Behind her, she heard a crash, a breaking of glass and crockery, and then—in her mother’s strident voice—“Goddamn you, get your hands off me!”
But Alice didn’t turn around—she didn’t even slow down. This was a mess of her parents’ own making, and they were going to have to clean it up themselves. Because Alice, after a quarter century under her parents’ roof, had finally found other fish to fry.
Chapter 40
Willy
Willy had never been to the bar at the Horseshoe Club before; Harry had promised to take her when he came to town, but in the three weeks that she’d been stuck in Reno, that had happened exactly zero times. So when Charlie Carothers called and asked to meet, she’d named the Horseshoe and gotten there early and ordered a bottle of champagne to boot, since her last bottle of champagne had been wasted on that stupid fat cow Francie Meeker.
But by the time he arrived, ten minutes late and looking none too happy to be there, Willy had barely touched the glass the waiter had poured for her. She was too nervous—whatever Harry’s youngest son had to say to her, it couldn’t possibly be good.
She knew it was Charlie the moment he walked in and scanned the room, and despite the crowd of swankily dressed people, he zeroed in on her instantly. Though Willy supposed it wouldn’t have been very difficult to spot her, since the only other women present were with other men or were prostitutes making time at the bar.
Willy had been propositioned by a man at Dunc’s the first week she was in Reno. Since then, she’d avoided going to establishments like that alone. That was the great thing about Gwin’s—there were always far more women than men, which tended to keep the fellows in line, and those who did exceed the b
ounds of decency were generally so drunk that they were easily managed.
“Miss Carroll?” Charlie asked politely when he reached her table.
“Yes, it’s very nice to meet you. Do sit down,” she said. “I took the liberty of ordering. I hope you like champagne.”
Charlie barely glanced at the bottle sweating in the silver bucket as a waiter appeared. “I like it fine. On second thought,” he said to the waiter, “bring me a tonic water, please. And a couple aspirin, if you’ve got ’em.”
“Very good, sir,” the waiter said, removing the second champagne flute from the table.

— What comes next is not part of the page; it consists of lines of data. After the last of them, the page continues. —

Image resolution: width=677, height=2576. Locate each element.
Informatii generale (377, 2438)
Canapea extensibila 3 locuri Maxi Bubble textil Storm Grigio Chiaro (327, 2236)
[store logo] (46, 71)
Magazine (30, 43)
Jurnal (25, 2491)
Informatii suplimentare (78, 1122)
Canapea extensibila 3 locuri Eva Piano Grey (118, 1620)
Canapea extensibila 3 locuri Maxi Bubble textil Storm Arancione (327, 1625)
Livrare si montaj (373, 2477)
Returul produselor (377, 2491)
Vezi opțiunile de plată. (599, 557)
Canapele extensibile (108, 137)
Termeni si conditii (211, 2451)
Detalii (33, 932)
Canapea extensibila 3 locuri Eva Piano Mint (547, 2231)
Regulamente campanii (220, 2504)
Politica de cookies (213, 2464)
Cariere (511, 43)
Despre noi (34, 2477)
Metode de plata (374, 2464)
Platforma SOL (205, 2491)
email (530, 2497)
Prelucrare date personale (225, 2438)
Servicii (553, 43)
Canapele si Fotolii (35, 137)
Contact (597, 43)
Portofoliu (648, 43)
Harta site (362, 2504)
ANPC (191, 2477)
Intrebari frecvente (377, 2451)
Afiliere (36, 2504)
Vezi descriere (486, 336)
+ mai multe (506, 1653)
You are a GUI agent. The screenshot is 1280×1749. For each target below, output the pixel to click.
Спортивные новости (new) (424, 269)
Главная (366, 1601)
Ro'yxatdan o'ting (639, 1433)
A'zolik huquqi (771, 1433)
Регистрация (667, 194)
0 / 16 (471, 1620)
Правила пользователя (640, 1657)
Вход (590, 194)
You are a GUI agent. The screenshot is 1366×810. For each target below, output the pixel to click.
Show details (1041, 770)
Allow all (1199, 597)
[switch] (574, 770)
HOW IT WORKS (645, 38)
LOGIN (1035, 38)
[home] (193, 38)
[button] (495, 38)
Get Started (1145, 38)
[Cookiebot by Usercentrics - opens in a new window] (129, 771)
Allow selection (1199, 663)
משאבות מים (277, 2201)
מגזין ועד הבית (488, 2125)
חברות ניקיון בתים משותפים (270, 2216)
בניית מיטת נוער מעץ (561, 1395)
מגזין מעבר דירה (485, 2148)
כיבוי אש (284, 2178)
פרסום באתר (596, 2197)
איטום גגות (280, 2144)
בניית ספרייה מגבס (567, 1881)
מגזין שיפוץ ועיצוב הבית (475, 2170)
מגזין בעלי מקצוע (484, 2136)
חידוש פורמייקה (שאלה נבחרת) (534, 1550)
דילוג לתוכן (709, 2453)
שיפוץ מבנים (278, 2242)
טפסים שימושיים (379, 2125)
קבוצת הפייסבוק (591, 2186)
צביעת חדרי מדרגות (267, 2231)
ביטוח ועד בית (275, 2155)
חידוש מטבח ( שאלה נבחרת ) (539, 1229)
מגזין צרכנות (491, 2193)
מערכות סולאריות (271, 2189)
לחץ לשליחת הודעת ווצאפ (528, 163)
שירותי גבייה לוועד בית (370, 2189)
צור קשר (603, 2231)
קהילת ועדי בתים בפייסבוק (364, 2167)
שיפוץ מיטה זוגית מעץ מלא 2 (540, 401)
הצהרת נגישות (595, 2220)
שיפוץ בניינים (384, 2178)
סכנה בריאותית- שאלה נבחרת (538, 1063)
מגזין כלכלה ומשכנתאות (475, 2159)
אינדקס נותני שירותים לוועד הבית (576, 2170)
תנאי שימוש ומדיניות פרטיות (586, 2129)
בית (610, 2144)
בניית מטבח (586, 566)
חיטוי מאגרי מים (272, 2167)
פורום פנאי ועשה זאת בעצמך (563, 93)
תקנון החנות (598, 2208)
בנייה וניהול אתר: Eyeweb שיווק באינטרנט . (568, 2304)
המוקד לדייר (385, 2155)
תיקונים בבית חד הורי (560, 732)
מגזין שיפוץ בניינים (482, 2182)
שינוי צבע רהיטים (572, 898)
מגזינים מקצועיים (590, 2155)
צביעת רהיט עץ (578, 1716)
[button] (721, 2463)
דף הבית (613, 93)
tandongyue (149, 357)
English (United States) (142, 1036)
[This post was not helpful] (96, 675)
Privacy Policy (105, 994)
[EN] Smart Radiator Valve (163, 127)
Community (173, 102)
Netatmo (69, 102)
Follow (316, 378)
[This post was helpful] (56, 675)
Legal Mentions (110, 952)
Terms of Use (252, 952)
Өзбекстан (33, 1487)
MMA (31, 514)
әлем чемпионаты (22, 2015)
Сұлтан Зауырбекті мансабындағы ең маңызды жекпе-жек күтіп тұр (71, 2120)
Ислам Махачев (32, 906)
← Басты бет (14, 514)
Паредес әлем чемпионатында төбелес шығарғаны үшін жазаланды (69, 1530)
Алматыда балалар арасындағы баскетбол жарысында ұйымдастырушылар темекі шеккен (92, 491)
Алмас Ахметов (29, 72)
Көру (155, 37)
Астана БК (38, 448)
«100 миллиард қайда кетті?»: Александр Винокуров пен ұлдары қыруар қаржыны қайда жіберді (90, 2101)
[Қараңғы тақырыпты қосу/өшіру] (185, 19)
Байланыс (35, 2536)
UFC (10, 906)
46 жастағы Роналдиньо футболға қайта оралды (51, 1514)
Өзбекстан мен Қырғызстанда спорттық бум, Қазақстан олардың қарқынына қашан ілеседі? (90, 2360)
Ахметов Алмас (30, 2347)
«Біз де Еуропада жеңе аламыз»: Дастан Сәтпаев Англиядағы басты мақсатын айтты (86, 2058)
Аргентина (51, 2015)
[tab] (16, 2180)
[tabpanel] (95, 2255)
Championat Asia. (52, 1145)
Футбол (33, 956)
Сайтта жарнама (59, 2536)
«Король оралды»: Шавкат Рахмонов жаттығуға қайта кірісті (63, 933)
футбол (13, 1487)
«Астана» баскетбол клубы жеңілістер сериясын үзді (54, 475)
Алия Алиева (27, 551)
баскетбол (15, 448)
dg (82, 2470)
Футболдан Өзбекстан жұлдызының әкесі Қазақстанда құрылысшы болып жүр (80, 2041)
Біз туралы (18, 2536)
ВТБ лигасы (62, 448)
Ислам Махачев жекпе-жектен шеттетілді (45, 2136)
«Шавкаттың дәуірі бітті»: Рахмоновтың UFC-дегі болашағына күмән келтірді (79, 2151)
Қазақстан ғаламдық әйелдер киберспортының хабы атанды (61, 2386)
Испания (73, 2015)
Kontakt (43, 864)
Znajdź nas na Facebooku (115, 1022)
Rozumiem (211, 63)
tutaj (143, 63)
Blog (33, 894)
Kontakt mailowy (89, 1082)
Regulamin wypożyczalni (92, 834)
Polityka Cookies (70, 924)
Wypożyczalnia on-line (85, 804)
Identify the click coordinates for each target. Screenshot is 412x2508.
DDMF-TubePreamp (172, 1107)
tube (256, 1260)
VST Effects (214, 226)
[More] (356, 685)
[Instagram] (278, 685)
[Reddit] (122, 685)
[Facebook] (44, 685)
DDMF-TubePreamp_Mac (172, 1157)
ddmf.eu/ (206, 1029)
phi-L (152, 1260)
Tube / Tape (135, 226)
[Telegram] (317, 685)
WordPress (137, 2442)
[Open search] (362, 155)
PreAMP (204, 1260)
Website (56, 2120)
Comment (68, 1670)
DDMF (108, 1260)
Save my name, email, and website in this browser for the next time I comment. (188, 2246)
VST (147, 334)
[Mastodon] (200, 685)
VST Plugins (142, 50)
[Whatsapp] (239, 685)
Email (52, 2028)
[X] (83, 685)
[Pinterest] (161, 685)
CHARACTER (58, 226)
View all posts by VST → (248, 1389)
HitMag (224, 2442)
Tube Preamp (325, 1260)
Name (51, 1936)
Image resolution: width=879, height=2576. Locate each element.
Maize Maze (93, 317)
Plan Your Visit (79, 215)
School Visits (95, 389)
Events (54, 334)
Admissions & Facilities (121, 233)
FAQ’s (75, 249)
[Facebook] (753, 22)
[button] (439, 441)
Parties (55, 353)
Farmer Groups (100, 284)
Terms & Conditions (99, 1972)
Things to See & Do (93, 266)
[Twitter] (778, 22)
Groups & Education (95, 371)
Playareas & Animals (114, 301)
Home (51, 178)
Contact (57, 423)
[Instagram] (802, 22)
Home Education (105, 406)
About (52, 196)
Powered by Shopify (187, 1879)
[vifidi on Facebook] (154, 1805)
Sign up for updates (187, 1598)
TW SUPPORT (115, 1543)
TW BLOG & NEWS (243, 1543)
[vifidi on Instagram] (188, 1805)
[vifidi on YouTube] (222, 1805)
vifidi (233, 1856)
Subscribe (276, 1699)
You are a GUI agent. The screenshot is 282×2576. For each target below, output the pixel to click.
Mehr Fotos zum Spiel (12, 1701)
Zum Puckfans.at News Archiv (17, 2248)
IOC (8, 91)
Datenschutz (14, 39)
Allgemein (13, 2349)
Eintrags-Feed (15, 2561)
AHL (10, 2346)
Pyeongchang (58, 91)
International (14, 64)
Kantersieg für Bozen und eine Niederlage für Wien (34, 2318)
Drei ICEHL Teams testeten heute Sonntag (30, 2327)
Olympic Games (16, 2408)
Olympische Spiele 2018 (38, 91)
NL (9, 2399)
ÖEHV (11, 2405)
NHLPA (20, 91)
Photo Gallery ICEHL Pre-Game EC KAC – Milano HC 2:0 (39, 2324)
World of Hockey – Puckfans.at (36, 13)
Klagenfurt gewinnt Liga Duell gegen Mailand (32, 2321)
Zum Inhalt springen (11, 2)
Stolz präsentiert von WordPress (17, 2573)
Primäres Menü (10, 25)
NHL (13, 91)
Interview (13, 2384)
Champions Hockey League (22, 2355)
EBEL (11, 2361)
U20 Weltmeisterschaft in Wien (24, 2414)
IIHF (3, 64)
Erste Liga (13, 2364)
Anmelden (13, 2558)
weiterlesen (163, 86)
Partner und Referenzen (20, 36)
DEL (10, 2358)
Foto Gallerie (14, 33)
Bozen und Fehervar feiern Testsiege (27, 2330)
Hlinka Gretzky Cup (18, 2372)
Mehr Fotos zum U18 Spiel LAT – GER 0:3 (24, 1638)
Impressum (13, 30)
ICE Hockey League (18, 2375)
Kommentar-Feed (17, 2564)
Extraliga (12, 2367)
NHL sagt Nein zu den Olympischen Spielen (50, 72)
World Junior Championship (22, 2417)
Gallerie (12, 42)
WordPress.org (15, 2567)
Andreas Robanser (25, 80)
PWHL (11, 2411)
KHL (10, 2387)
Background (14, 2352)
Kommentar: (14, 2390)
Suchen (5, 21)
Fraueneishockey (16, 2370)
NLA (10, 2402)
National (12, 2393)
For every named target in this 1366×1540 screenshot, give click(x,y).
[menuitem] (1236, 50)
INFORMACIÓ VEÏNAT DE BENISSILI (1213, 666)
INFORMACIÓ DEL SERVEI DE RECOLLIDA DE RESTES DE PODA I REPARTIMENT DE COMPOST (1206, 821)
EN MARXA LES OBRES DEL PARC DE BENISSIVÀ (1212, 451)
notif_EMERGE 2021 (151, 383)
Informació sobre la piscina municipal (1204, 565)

Willy wondered if Charlie was hungover. Harry was fond of the bottle himself, and it amused him to see her tipsy—or maybe he just knew it increased his chances of getting her into bed. She’d had to work harder, lately, to show enough enthusiasm; until the ring was on her finger, she needed to remind him what he was buying. Too little, and Harry became petulant and glum and the just-because gifts dried up. But too much, and a man like Harry would begin to think he’d aimed too low and start looking around.
“It’s so nice to finally meet one of Harry’s sons,” she said after the waiter left. She’d dressed with care for the meeting, borrowing a yellow cotton batiste dress with a sweetheart neckline from the girl in the next room, adding pearls that looked real enough and only a bit of rouge and eyebrow pencil. And false lashes, but that was because her real ones had become a bit stumpy and thin from the glue, and she couldn’t exactly go without while she waited for them to grow back in. “He talks about you all the time.”
“Is that right.”
“And I want to extend my most heartfelt condolences on the loss of your mother,” Willy continued, putting her hand over her heart to show how sad it made her. And it was sad—terrible, really, despite what she’d said to that awful woman the other night—but Willy had her own burdens and found it hard to feel too sorry for a grown man who hadn’t had to work for anything in his life. Harry paid his sons a scandalous amount of money considering how little experience they had—especially Charlie, who was apparently no good at sales, so Harry just had him supervise the tradesmen.